London is notorious for being an expensive city, not just to visit you understand, but to live in, because of rent, travel, other living costs and of course the expense of a social life in the big smoke.

Of course, people are always keen to tell you that wages and the like are adjusted to reflect the extra cost of living in the city. So for example, a mid-level job that might pay you £25K in the north-west of England, would be adjusted by paying you around £28-£30K for the privilege of living in the English capital.

There are too, excellent benefits to living in London, the opportunities for jobs and expanding your career are much more frequent and are more readily available, which is why millennials are constantly flocking to the city. They’re hungry for opportunity and experience and London has more to offer than nearly any other city in the UK.

Millennials in London

However, with the hunger for ambition can come real-life hunger, once you’ve paid all your bills and of course kept that Oyster card topped up so you can get around. But, there are a few ways in which a smart and savvy millennial can keep ahead of their finances to live and enjoy London, rather than just exist within it.

Housing

It’s generally assumed that if you are living in a decent apartment in London, say for example Tulse Hill, near Brixton and you’re paying £900 all-in for your rent, bills and everything else, then you’ve got yourself a pretty good deal.

Even though this can be around half of someone’s monthly salary (if they’re on a good one), this is a bargain, when you consider that rent can be as much as that amount on its own and in an area that isn’t as nice.

Having said that, there are two-bedroom flats going for £1,800 a month around the area of Kensington High Street, so it’s possible to live somewhere decent for this amount of money. But, the point is that this can still seem insanely expensive, when someone from the north of England is paying less than a third of that for an apartment that’s the same size and in a great location.

The fact is that property is an unavoidable expense in London, and it can be difficult for millennials to save money to buy a house, when they’re already spending so much on rent.

Earlier this year, the Financial Times reported that some millennials are getting around this problem by continuing to live with their parents. By staying in the family home, many young millennials are saving money on rent and have savings to put away at the end of each month.

Another way millennials are getting around the expense of property in London is by moving out of the city itself to places like Essex.

London and its surrounding cities are again very expensive for property, so moving somewhere that isn’t as expensive and becoming a commuter, is an excellent way to save and get more value for money on a house.

Savings accounts

It sounds obvious but putting money to one side is the best way to make sure that you have some, and if you’re the kind of millennial to struggle with doing that then there are a few options that you might find useful.

They’re also particularly good to help you to ensure that you can go on nice holidays and save for a deposit for a house and still live, work and enjoy life in that London.

SixOutOfTen.co.uk wrote a blog recently talking about this exact thing and the author of the blog – whose only given name is Laura – advised that everyone should open an ISA account. Why? Because it allows you to put in a certain amount of money, but it also controls the amount of money that you are allowed to take out any given time.
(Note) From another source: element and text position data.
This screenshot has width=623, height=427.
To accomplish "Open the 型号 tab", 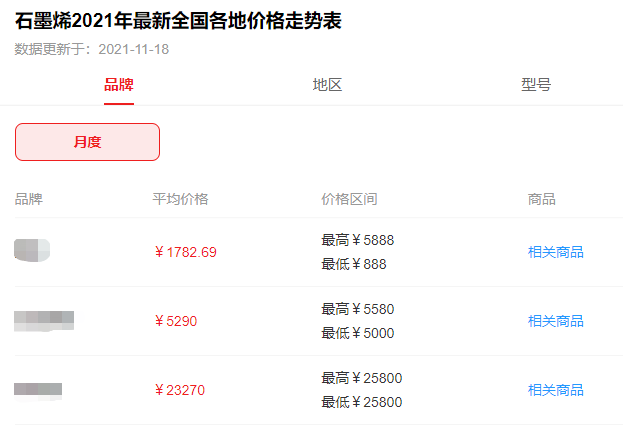I will click(x=535, y=85).
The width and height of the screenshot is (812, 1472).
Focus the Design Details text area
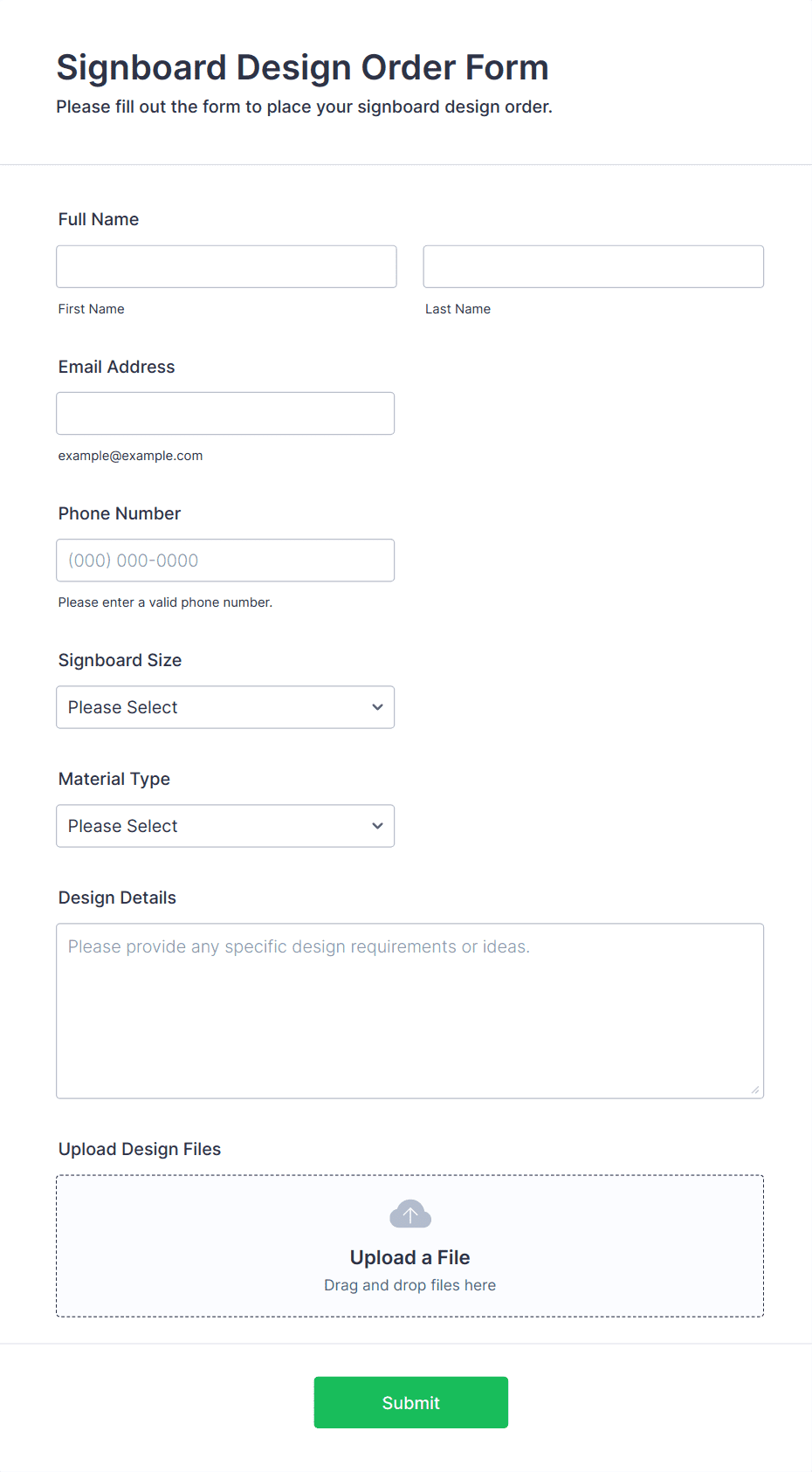click(x=409, y=1010)
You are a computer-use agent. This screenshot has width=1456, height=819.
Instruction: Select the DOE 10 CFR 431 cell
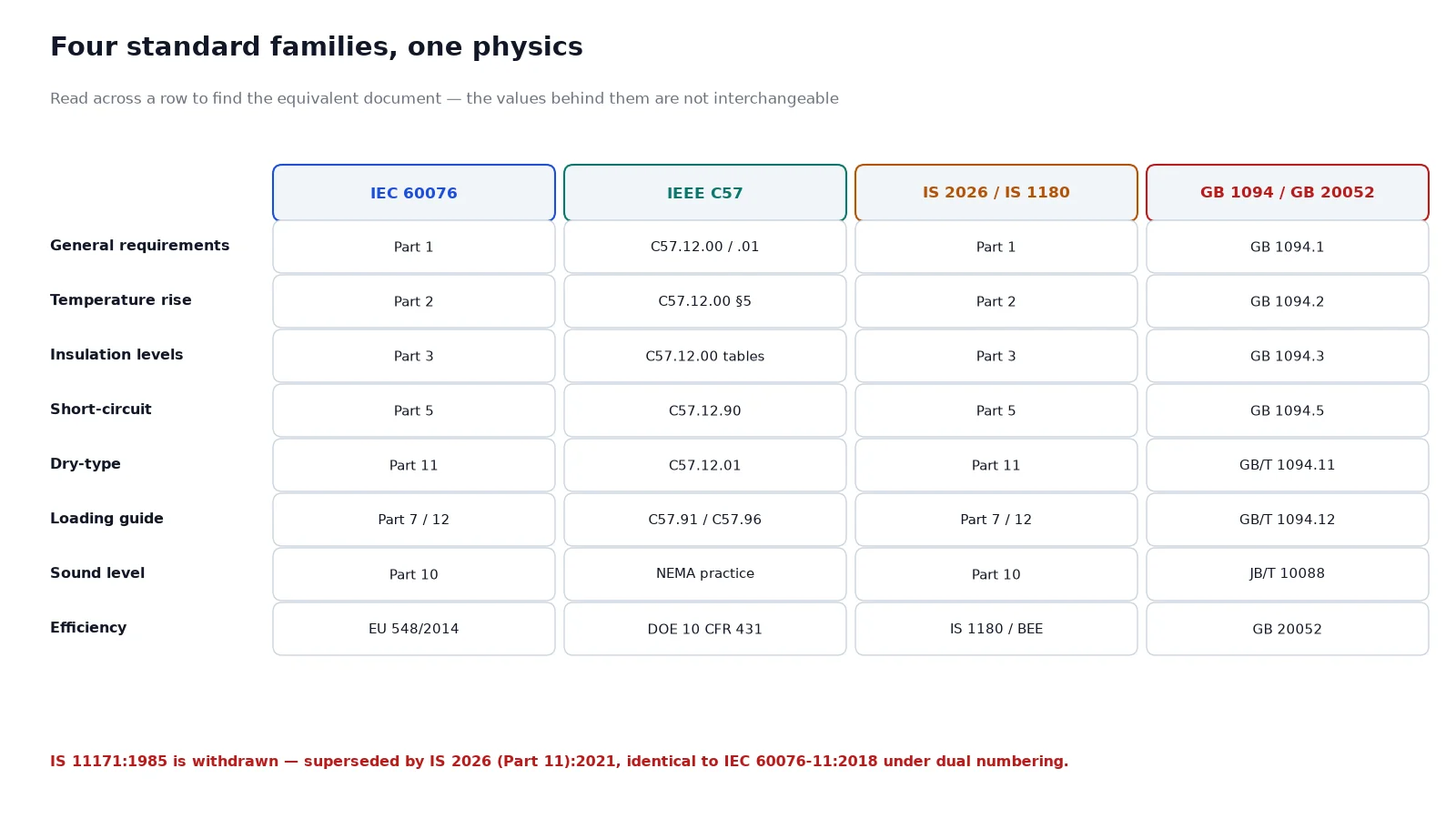pyautogui.click(x=705, y=629)
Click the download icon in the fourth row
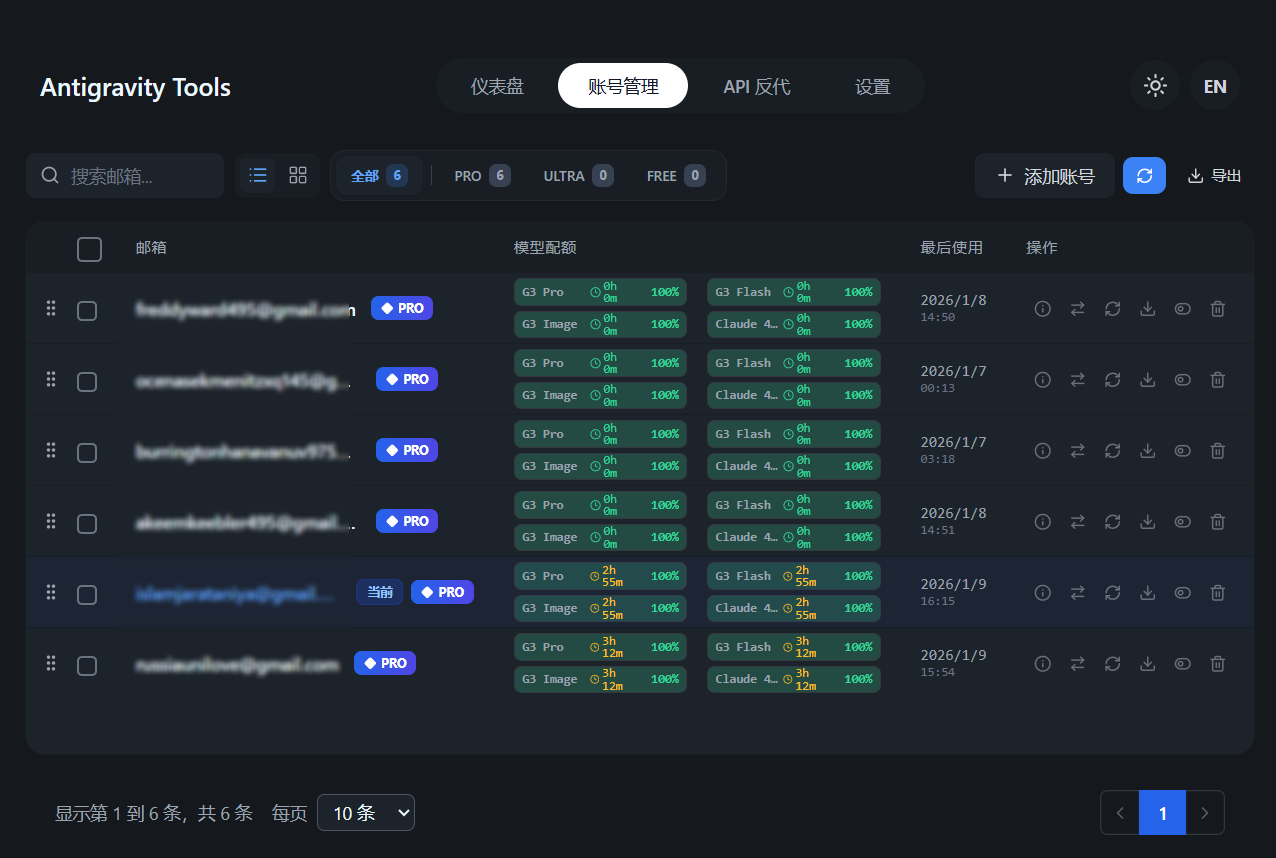The width and height of the screenshot is (1276, 858). (1147, 522)
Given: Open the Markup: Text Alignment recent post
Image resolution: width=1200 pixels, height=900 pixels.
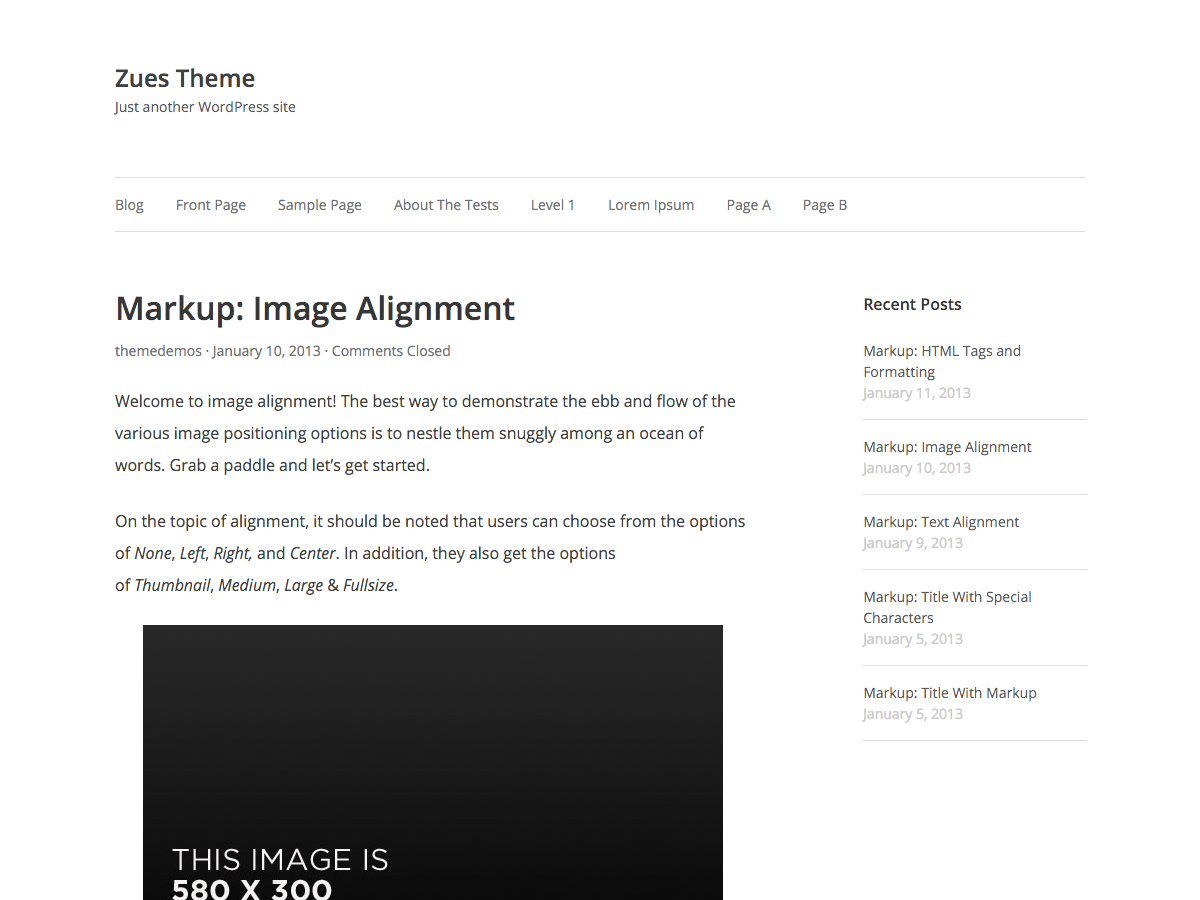Looking at the screenshot, I should [x=940, y=521].
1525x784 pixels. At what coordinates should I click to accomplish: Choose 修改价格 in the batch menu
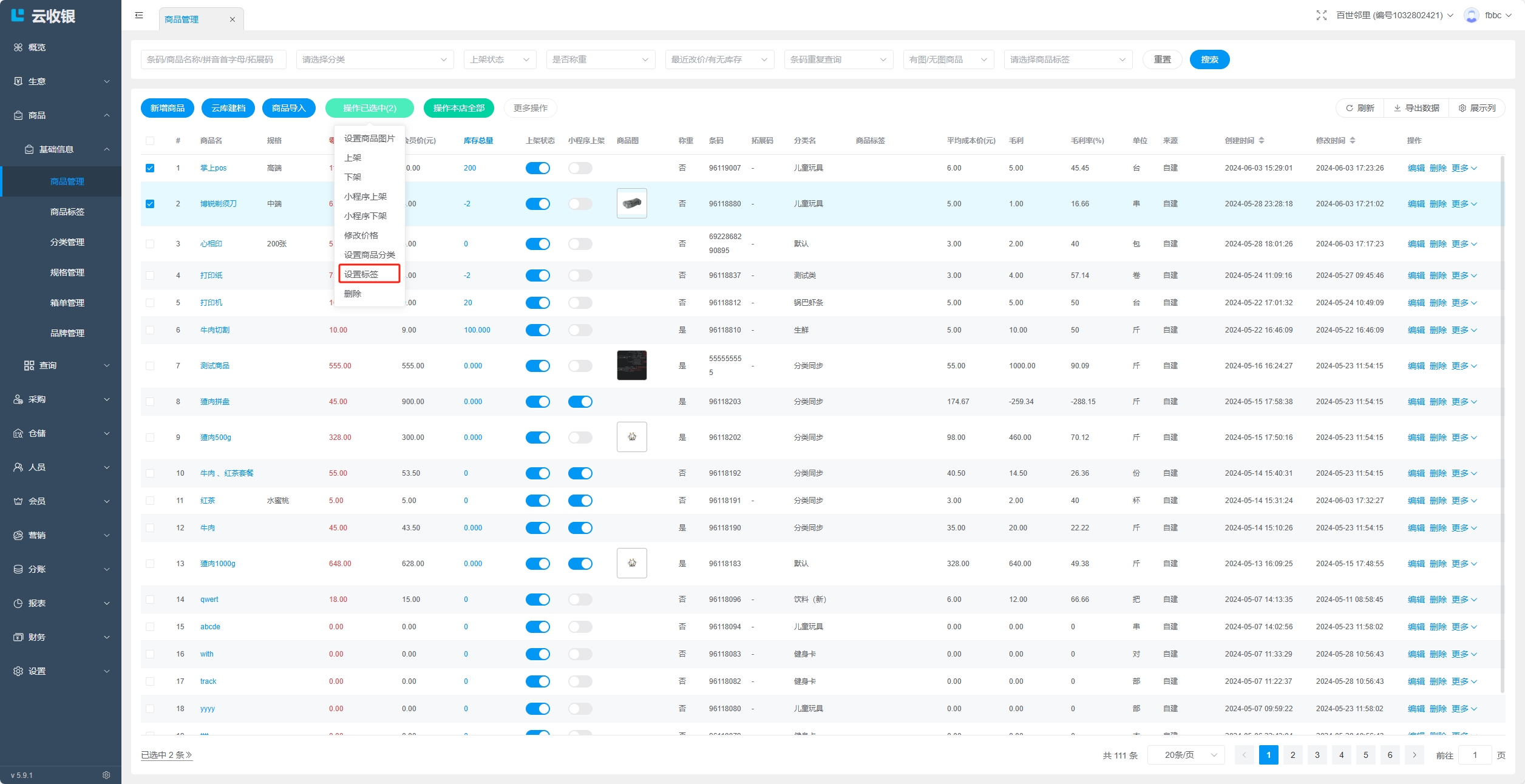pos(361,235)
This is, as Laura says, very handy for people “who dip into savings for a cheeky pizza every week”. The trouble can be that once you start to amass a certain amount of savings, you can start to think that you can borrow money from that account because you won’t notice that it’s gone, or that you can just put it back in again – but that is a slippery slope!

By opening an ISA you won’t be able to take money out of this account whenever you feel like it, because the bank or building society will charge you for the privilege, which is counter-productive as an activity.

Laura also mentions that lots of banks offer high-interest current accounts and super saver accounts, which have a threshold on how much money you can put in, as well as take out, so you can save at a manageable rate and still enjoy your millennial London life!